[Pixel coordinate grounding data]
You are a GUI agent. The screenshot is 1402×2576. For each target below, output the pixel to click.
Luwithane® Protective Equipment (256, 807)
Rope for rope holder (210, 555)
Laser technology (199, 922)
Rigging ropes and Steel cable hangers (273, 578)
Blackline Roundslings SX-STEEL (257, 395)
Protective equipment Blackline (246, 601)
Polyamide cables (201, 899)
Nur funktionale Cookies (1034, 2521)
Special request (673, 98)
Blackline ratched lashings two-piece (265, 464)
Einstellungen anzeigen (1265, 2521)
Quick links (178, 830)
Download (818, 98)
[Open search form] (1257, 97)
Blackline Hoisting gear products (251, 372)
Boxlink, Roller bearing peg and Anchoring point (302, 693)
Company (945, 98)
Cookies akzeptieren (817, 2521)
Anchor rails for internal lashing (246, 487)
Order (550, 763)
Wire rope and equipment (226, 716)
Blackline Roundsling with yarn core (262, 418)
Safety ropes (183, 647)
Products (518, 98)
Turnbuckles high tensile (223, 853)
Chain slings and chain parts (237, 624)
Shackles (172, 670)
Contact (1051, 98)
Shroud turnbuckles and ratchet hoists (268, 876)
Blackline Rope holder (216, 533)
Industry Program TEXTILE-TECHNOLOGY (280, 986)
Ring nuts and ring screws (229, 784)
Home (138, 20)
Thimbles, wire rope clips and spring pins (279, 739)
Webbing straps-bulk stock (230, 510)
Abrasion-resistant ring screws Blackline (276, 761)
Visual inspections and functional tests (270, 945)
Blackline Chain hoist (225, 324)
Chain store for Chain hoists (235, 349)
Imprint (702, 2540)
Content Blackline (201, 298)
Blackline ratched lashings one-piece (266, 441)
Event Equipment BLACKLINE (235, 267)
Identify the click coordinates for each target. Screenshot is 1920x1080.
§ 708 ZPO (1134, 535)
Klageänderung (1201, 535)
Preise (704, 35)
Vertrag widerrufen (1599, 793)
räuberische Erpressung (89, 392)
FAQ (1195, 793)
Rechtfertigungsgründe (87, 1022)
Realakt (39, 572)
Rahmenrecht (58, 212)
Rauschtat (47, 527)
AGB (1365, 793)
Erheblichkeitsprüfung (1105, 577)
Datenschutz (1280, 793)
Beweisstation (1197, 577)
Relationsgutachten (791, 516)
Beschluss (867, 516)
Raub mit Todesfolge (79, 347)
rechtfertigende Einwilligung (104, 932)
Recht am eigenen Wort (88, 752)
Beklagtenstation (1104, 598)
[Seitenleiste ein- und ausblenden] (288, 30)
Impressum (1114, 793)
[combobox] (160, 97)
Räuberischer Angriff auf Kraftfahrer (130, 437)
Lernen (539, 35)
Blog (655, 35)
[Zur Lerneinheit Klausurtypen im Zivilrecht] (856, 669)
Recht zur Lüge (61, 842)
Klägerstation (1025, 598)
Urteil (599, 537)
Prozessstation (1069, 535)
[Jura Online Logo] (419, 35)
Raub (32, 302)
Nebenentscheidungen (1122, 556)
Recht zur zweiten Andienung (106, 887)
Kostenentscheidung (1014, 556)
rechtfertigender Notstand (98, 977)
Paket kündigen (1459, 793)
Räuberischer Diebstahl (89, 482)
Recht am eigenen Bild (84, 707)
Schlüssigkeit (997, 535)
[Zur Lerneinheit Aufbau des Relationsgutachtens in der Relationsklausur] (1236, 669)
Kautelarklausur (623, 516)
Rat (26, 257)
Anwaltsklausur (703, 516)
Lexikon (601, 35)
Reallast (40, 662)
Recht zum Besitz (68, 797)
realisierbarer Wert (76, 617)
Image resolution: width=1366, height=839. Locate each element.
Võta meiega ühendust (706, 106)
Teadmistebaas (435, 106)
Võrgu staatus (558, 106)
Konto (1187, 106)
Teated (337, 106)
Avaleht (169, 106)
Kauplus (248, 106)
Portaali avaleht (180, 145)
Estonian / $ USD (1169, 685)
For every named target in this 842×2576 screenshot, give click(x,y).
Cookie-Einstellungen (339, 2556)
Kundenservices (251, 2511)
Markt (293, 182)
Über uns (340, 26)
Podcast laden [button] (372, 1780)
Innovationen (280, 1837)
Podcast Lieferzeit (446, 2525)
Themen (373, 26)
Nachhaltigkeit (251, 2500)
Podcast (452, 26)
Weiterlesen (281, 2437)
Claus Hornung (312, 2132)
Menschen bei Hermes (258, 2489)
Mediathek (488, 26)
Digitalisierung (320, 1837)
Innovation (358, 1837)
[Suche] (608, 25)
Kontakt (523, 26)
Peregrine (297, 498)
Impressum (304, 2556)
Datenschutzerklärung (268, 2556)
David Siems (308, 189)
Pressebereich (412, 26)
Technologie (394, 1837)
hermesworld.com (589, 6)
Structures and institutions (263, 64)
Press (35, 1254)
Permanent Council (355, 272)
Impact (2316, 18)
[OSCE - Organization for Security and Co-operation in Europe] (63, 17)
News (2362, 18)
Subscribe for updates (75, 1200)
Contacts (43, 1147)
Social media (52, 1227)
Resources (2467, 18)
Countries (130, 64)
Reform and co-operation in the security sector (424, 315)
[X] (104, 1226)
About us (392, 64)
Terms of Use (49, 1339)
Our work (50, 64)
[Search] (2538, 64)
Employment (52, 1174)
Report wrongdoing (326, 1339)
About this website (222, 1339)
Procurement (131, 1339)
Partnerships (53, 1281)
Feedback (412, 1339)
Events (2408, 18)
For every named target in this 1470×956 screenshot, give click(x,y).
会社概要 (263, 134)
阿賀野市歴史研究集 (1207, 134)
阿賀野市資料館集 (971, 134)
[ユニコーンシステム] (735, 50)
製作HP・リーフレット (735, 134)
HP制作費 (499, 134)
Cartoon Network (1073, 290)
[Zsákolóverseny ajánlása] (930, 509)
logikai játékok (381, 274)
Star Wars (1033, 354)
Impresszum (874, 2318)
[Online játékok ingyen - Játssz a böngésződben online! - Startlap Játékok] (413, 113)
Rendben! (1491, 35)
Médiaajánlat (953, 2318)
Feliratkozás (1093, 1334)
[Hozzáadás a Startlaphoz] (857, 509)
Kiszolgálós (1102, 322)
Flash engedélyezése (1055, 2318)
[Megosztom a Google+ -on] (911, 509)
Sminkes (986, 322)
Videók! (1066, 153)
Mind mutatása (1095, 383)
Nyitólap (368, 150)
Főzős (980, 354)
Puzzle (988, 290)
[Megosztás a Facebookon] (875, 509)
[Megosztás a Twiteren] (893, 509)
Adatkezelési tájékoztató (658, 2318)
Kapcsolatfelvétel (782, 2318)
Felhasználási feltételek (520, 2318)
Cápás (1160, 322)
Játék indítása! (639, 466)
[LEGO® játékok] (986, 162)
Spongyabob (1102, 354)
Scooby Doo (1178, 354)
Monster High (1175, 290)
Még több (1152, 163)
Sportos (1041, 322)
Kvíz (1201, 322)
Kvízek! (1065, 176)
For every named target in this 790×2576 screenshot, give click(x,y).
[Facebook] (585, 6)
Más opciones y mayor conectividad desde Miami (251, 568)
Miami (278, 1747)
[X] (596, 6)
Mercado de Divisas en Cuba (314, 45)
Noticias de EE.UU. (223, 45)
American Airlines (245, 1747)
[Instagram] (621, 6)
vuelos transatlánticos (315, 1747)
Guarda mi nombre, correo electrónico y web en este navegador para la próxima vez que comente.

> _YOUR INSTRUCTIONS_: Please reproduce each record precisely as written.

> _EXPECTED ANSWER_:
You are a GUI agent. The screenshot is 1402×2576. For each target below, output the pixel to click.
Luwithane® Protective Equipment (256, 807)
Rope for rope holder (210, 555)
Laser technology (199, 922)
Rigging ropes and Steel cable hangers (273, 578)
Blackline Roundslings SX-STEEL (257, 395)
Protective equipment Blackline (246, 601)
Polyamide cables (201, 899)
Nur funktionale Cookies (1034, 2521)
Special request (673, 98)
Blackline ratched lashings two-piece (265, 464)
Einstellungen anzeigen (1265, 2521)
Quick links (178, 830)
Download (818, 98)
[Open search form] (1257, 97)
Blackline Hoisting gear products (251, 372)
Boxlink, Roller bearing peg and Anchoring point (302, 693)
Company (945, 98)
Cookies akzeptieren (817, 2521)
Anchor rails for internal lashing (246, 487)
Order (550, 763)
Wire rope and equipment (226, 716)
Blackline Roundsling with yarn core (262, 418)
Safety ropes (183, 647)
Products (518, 98)
Turnbuckles high tensile (223, 853)
Chain slings and chain parts (237, 624)
Shackles (172, 670)
Contact (1051, 98)
Shroud turnbuckles and ratchet hoists (268, 876)
Blackline Rope holder (216, 533)
Industry Program TEXTILE-TECHNOLOGY (280, 986)
Ring nuts and ring screws (229, 784)
Home (138, 20)
Thimbles, wire rope clips and spring pins (279, 739)
Webbing straps-bulk stock (230, 510)
Abrasion-resistant ring screws Blackline (276, 761)
Visual inspections and functional tests (270, 945)
Blackline Chain hoist (225, 324)
Chain store for Chain hoists (235, 349)
Imprint (702, 2540)
Content Blackline (201, 298)
Blackline ratched lashings one-piece (266, 441)
Event Equipment BLACKLINE (235, 267)
Identify the click coordinates for each target. Screenshot is 1920x1080.
§ 708 ZPO (1134, 535)
Klageänderung (1201, 535)
Preise (704, 35)
Vertrag widerrufen (1599, 793)
räuberische Erpressung (89, 392)
FAQ (1195, 793)
Rechtfertigungsgründe (87, 1022)
Realakt (39, 572)
Rahmenrecht (58, 212)
Rauschtat (47, 527)
AGB (1365, 793)
Erheblichkeitsprüfung (1105, 577)
Datenschutz (1280, 793)
Beweisstation (1197, 577)
Relationsgutachten (791, 516)
Beschluss (867, 516)
Raub mit Todesfolge (79, 347)
rechtfertigende Einwilligung (104, 932)
Recht am eigenen Wort (88, 752)
Beklagtenstation (1104, 598)
[Seitenleiste ein- und ausblenden] (288, 30)
Impressum (1114, 793)
[combobox] (160, 97)
Räuberischer Angriff auf Kraftfahrer (130, 437)
Lernen (539, 35)
Blog (655, 35)
[Zur Lerneinheit Klausurtypen im Zivilrecht] (856, 669)
Recht zur Lüge (61, 842)
Klägerstation (1025, 598)
Urteil (599, 537)
Prozessstation (1069, 535)
[Jura Online Logo] (419, 35)
Raub (32, 302)
Nebenentscheidungen (1122, 556)
Recht zur zweiten Andienung (106, 887)
Kostenentscheidung (1014, 556)
rechtfertigender Notstand (98, 977)
Paket kündigen (1459, 793)
Räuberischer Diebstahl (89, 482)
Recht am eigenen Bild (84, 707)
Schlüssigkeit (997, 535)
[Zur Lerneinheit Aufbau des Relationsgutachtens in der Relationsklausur] (1236, 669)
Kautelarklausur (623, 516)
Rat (26, 257)
Anwaltsklausur (703, 516)
Lexikon (601, 35)
Reallast (40, 662)
Recht zum Besitz (68, 797)
realisierbarer Wert (76, 617)
Image resolution: width=1366, height=839. Locate each element.
Võta meiega ühendust (706, 106)
Teadmistebaas (435, 106)
Võrgu staatus (558, 106)
Konto (1187, 106)
Teated (337, 106)
Avaleht (169, 106)
Kauplus (248, 106)
Portaali avaleht (180, 145)
Estonian / $ USD (1169, 685)
For every named target in this 842×2576 screenshot, give click(x,y).
Cookie-Einstellungen (339, 2556)
Kundenservices (251, 2511)
Markt (293, 182)
Über uns (340, 26)
Podcast laden [button] (372, 1780)
Innovationen (280, 1837)
Podcast Lieferzeit (446, 2525)
Themen (373, 26)
Nachhaltigkeit (251, 2500)
Podcast (452, 26)
Weiterlesen (281, 2437)
Claus Hornung (312, 2132)
Menschen bei Hermes (258, 2489)
Mediathek (488, 26)
Digitalisierung (320, 1837)
Innovation (358, 1837)
[Suche] (608, 25)
Kontakt (523, 26)
Peregrine (297, 498)
Impressum (304, 2556)
Datenschutzerklärung (268, 2556)
David Siems (308, 189)
Pressebereich (412, 26)
Technologie (394, 1837)
hermesworld.com (589, 6)
Structures and institutions (263, 64)
Press (35, 1254)
Permanent Council (355, 272)
Impact (2316, 18)
[OSCE - Organization for Security and Co-operation in Europe] (63, 17)
News (2362, 18)
Subscribe for updates (75, 1200)
Contacts (43, 1147)
Social media (52, 1227)
Resources (2467, 18)
Countries (130, 64)
Reform and co-operation in the security sector (424, 315)
[X] (104, 1226)
About us (392, 64)
Terms of Use (49, 1339)
Our work (50, 64)
[Search] (2538, 64)
Employment (52, 1174)
Report wrongdoing (326, 1339)
About this website (222, 1339)
Procurement (131, 1339)
Partnerships (53, 1281)
Feedback (412, 1339)
Events (2408, 18)
For every named target in this 1470×956 screenshot, give click(x,y).
会社概要 (263, 134)
阿賀野市歴史研究集 (1207, 134)
阿賀野市資料館集 (971, 134)
[ユニコーンシステム] (735, 50)
製作HP・リーフレット (735, 134)
HP制作費 (499, 134)
Cartoon Network (1073, 290)
[Zsákolóverseny ajánlása] (930, 509)
logikai játékok (381, 274)
Star Wars (1033, 354)
Impresszum (874, 2318)
[Online játékok ingyen - Játssz a böngésződben online! - Startlap Játékok] (413, 113)
Rendben! (1491, 35)
Médiaajánlat (953, 2318)
Feliratkozás (1093, 1334)
[Hozzáadás a Startlaphoz] (857, 509)
Kiszolgálós (1102, 322)
Flash engedélyezése (1055, 2318)
[Megosztom a Google+ -on] (911, 509)
Sminkes (986, 322)
Videók! (1066, 153)
Mind mutatása (1095, 383)
Nyitólap (368, 150)
Főzős (980, 354)
Puzzle (988, 290)
[Megosztás a Facebookon] (875, 509)
[Megosztás a Twiteren] (893, 509)
Adatkezelési tájékoztató (658, 2318)
Kapcsolatfelvétel (782, 2318)
Felhasználási feltételek (520, 2318)
Cápás (1160, 322)
Játék indítása! (639, 466)
[LEGO® játékok] (986, 162)
Spongyabob (1102, 354)
Scooby Doo (1178, 354)
Monster High (1175, 290)
Még több (1152, 163)
Sportos (1041, 322)
Kvíz (1201, 322)
Kvízek! (1065, 176)
For every named target in this 790×2576 screenshot, give click(x,y).
[Facebook] (585, 6)
Más opciones y mayor conectividad desde Miami (251, 568)
Miami (278, 1747)
[X] (596, 6)
Mercado de Divisas en Cuba (314, 45)
Noticias de EE.UU. (223, 45)
American Airlines (245, 1747)
[Instagram] (621, 6)
vuelos transatlánticos (315, 1747)
Guarda mi nombre, correo electrónico y web en este navegador para la próxima vez que comente.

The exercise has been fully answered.